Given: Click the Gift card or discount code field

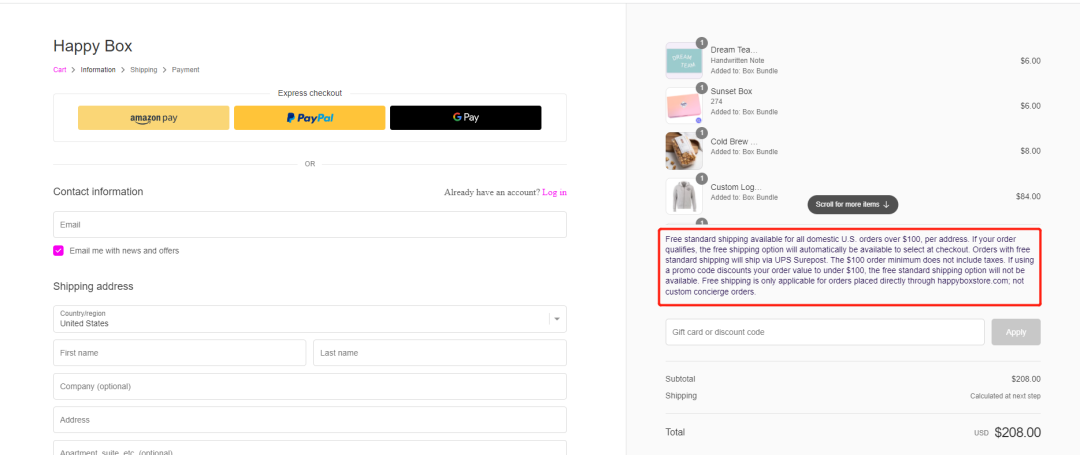Looking at the screenshot, I should 824,332.
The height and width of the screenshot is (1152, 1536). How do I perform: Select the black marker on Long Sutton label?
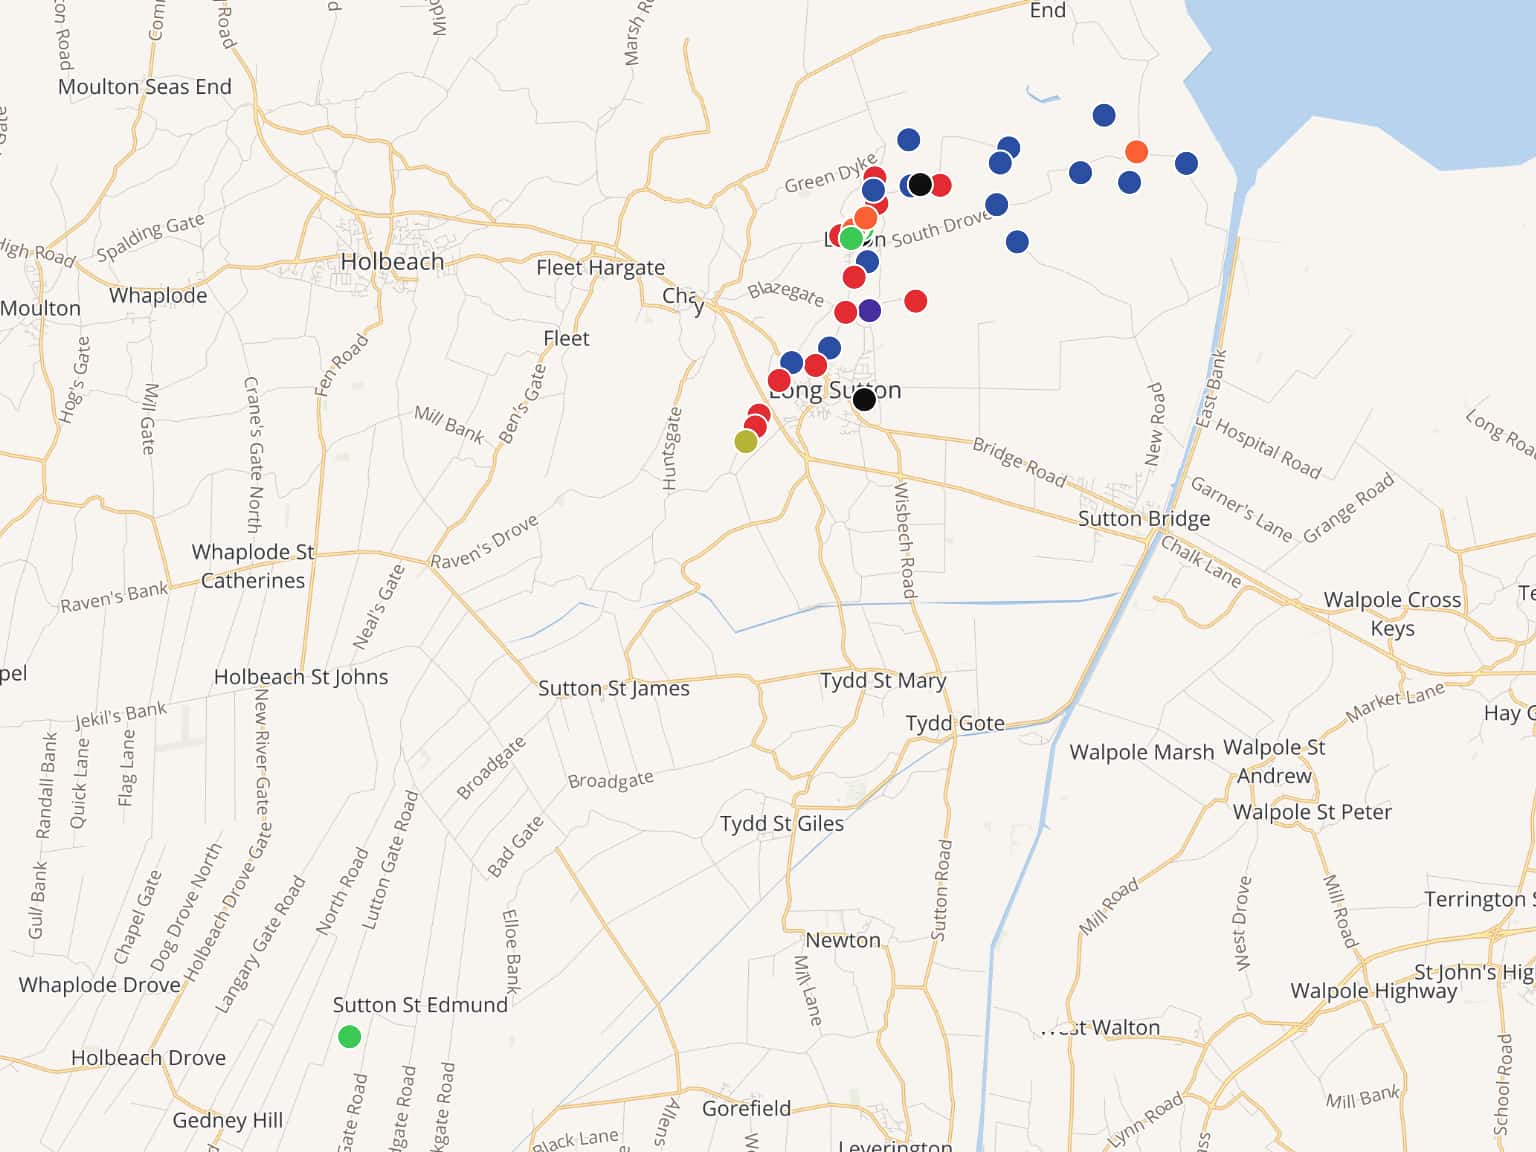click(865, 400)
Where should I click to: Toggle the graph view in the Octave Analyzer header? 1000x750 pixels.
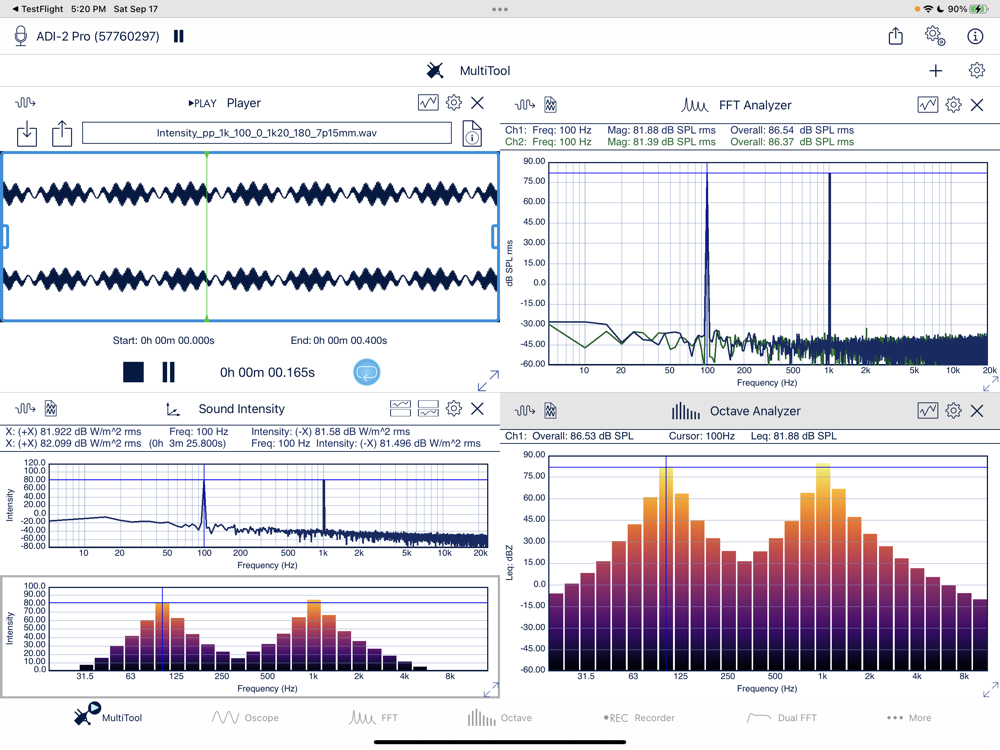[927, 410]
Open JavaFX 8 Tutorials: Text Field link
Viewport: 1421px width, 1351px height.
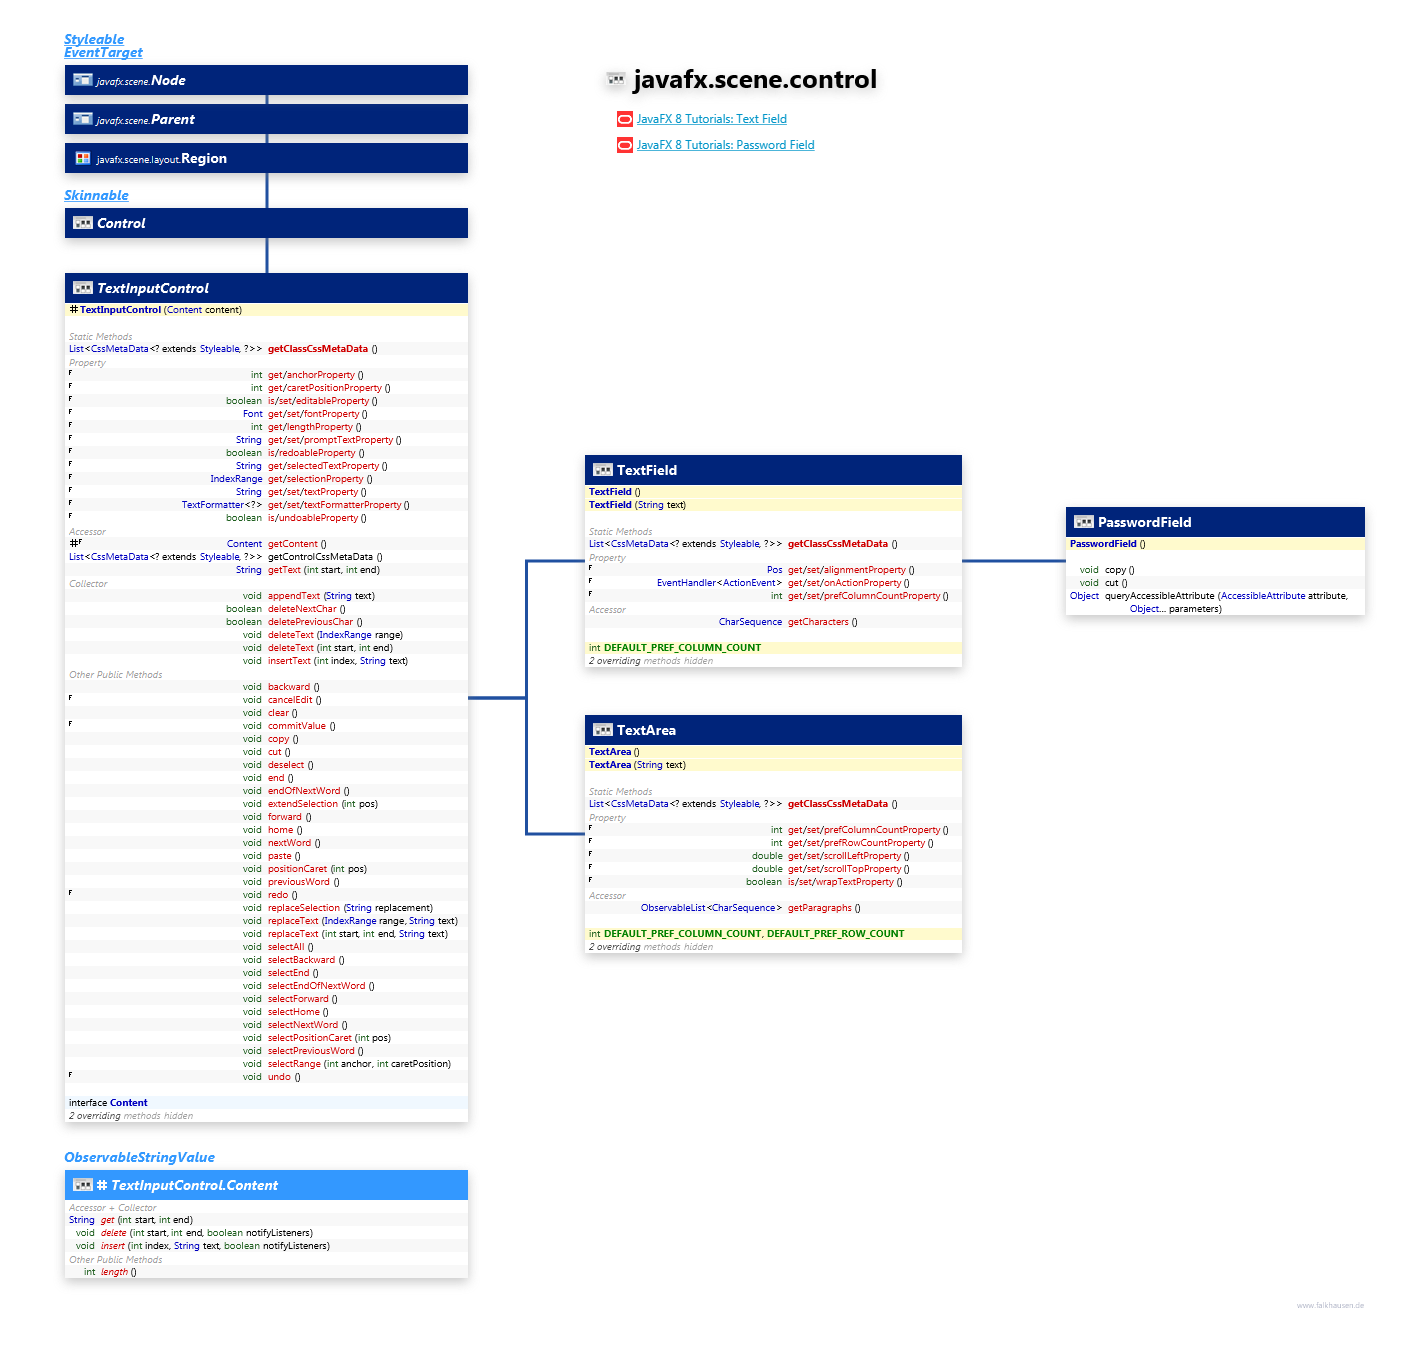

::::::::::

_Problem statement_
All the data above is to be transcribed exactly, with no pictures included.

_Exercise response_
Given: Click the Gift card or discount code field

Looking at the screenshot, I should 824,332.
The height and width of the screenshot is (1152, 1536). How do I perform: Select the black marker on Long Sutton label?
click(865, 400)
Where should I click to: Toggle the graph view in the Octave Analyzer header? 1000x750 pixels.
[927, 410]
Open JavaFX 8 Tutorials: Text Field link
Viewport: 1421px width, 1351px height.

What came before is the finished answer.